On the table next to the sofa atop which they conducted their love affair there was an unfinished bowl of ripe, red strawberries. They too were an aphrodisiac. In fact, Zangetsu wouldn't guess till several days later but shall I divulge? He'd been right when trying to duck Deathberry's soul searching query. The strawberries were the result of hormones. It was the springtime of Ichigo's youth, and the residents of his mind were reaping the rich rewards.

Outside the sky was a pure, snowy white as Ichigo worried about shit above and beyond a fifteen-year-old's normal spectrum of trouble. A friend in Hueco Mundo weighed heavily in his heart but the people in his head were least bothered.

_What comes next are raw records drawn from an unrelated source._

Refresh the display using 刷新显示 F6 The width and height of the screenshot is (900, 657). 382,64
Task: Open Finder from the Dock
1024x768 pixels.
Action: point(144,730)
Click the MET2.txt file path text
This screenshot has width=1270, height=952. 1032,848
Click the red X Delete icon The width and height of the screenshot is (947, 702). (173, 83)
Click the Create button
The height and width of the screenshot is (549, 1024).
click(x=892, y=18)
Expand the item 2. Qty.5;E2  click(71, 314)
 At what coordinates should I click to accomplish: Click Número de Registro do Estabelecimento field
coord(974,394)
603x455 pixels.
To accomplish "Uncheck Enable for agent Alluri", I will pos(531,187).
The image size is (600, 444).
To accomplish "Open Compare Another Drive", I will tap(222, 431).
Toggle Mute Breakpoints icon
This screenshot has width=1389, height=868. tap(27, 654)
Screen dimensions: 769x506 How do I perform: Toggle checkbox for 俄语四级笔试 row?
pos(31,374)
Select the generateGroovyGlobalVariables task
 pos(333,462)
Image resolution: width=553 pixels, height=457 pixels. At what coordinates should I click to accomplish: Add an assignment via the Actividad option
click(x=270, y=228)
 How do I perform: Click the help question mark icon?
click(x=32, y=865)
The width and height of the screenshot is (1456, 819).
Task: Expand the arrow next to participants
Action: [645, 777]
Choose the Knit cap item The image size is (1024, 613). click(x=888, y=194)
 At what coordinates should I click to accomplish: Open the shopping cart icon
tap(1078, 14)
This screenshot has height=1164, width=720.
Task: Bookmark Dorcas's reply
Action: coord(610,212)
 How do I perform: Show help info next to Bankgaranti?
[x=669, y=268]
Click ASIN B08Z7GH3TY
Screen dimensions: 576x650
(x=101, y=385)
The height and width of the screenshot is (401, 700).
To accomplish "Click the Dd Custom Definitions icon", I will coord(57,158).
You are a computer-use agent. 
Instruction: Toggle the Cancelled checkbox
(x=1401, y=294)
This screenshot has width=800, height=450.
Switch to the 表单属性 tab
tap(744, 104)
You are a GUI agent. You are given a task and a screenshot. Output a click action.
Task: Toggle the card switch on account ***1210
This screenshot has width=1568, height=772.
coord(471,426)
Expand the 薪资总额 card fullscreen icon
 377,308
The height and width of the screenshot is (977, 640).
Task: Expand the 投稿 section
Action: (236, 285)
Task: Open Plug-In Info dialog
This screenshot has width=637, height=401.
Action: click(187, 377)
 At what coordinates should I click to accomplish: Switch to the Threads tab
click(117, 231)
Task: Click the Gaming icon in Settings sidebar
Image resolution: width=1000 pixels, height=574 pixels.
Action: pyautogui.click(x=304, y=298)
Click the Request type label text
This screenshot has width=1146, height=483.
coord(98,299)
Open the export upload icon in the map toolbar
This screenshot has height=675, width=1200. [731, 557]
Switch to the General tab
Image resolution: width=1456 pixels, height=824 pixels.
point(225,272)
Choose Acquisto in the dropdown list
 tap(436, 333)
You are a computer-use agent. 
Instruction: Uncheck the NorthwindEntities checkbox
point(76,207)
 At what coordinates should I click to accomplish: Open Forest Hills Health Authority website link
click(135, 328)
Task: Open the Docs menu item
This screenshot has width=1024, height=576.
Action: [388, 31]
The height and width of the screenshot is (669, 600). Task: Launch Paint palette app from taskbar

No, that wasn't fair. Zangetsu did care, and so did Deathberry. Right now, though, it wasn't their concern. The weather in this big, empty head (poor Ichigo) was always of interest to them, but please.

Give them this moment.

x.x.x.x.x.x.x.x.x

I was thinking. During "King and Horse" Dark Ichigo says Zangetsu is part of him or something. But I just thought O/o weird. I would've expected some change in Ichigo's sword if Zangetsu had been nommed by the hollow. I then reached the yaoitastic conclusion that DI was lying or meant it in a metaphorical way because, ahem, I am simply a fan of the gay love that way.

Also, can I just say? Zangetsu's promise to Ichigo raised my eyebrows sky-high on account of how he's basically saying all the kid's problems can be solved by violence. Slash, hack, maim.